I dati Confcommercio-Censis sulla situazione dell’impresa italiana negli ultimi cinque anni sono impietosi. Ufficialmente sono 205mila gli imprenditori che hanno dovuto chiudere i battenti delle proprie attività a causa della crisi economica, fenomeno che ha significato ondate di licenziamenti, precarietà, impoverimento della popolazione e, in casi estremi, azioni avventate: il numero degli imprenditori che si sono tolti la vita, o hanno solo cercato di farlo, ha assunto proporzioni disastrose. La recessione economica ha significato anche questo in Italia, dove nonostante tutto anche nel settore dell’impresa sono le donne ad arrendersi per ultime.
Nell’ultimo lustro, il peso della componente rosa nell’impresa nostrana è passata dal 29,8% del 2009 al 30,1% del 2013. Le donne sono ancora in inferiorità numerica, eppure rispetto ai colleghi maschi hanno dimostrato più vitalità.
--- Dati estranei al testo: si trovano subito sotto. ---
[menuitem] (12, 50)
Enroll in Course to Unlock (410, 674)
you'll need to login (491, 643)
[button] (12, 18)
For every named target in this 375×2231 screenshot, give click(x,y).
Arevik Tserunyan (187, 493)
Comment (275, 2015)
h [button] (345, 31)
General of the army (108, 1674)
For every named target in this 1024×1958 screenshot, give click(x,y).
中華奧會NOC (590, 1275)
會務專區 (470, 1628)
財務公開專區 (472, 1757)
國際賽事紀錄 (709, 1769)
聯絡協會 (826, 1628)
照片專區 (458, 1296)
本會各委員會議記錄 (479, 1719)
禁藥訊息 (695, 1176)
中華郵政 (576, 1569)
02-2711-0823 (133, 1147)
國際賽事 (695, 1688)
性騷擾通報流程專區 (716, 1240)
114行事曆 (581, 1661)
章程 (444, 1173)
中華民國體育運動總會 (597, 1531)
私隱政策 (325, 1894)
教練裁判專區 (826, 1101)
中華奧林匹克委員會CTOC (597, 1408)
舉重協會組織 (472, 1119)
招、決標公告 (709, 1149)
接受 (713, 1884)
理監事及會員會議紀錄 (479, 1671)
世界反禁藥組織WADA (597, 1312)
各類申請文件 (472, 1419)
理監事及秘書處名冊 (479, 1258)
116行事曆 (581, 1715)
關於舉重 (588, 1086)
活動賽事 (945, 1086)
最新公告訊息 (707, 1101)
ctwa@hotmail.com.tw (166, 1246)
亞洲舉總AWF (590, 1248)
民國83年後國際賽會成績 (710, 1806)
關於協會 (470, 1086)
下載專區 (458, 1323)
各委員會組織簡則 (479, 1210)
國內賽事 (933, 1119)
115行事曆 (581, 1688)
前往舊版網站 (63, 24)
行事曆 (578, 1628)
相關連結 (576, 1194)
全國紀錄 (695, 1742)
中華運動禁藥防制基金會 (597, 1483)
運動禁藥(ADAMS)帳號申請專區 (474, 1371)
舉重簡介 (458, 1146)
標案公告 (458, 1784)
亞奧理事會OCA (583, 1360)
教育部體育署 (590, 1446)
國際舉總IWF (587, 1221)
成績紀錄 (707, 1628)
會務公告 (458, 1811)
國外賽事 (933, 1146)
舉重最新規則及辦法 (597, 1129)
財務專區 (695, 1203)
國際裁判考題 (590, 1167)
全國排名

Nonostante i dati incoraggianti, le imprese rosa devono fare i conti con un sistema che, in modo anacronistico, non si fida ancora di loro: al contrario di quanto avviene con i colleghi maschi, le banche non si fidano delle donne. Almeno questo è quanto emerge dallo studio dell’Osservatorio credito Confcommercio, che dichiara come “il 62,4% delle donne imprenditrici non ottiene il prestito o lo ottiene in misura inferiore a quello richiesto. Il 60% delle imprese del terziario femminili giudica peggiorato il costo dei servizi bancari nel complesso. A differenza di quanto registrato per quasi tutti gli indicatori economici, la situazione in questo caso appare decisamente più preoccupante per il segmento delle imprese di genere, confermando le maggiori difficoltà delle stesse nel rapporto con gli istituti di credito.”
Nonostante le difficoltà, l’impresa rosa italiana continua a crescere: dal 2010 risultano iscritte nel registro delle imprese ben 281mila nuove attività guidate da donne, il 76% delle quali nel settore terziario che continua a essere il prediletto dal gentil sesso.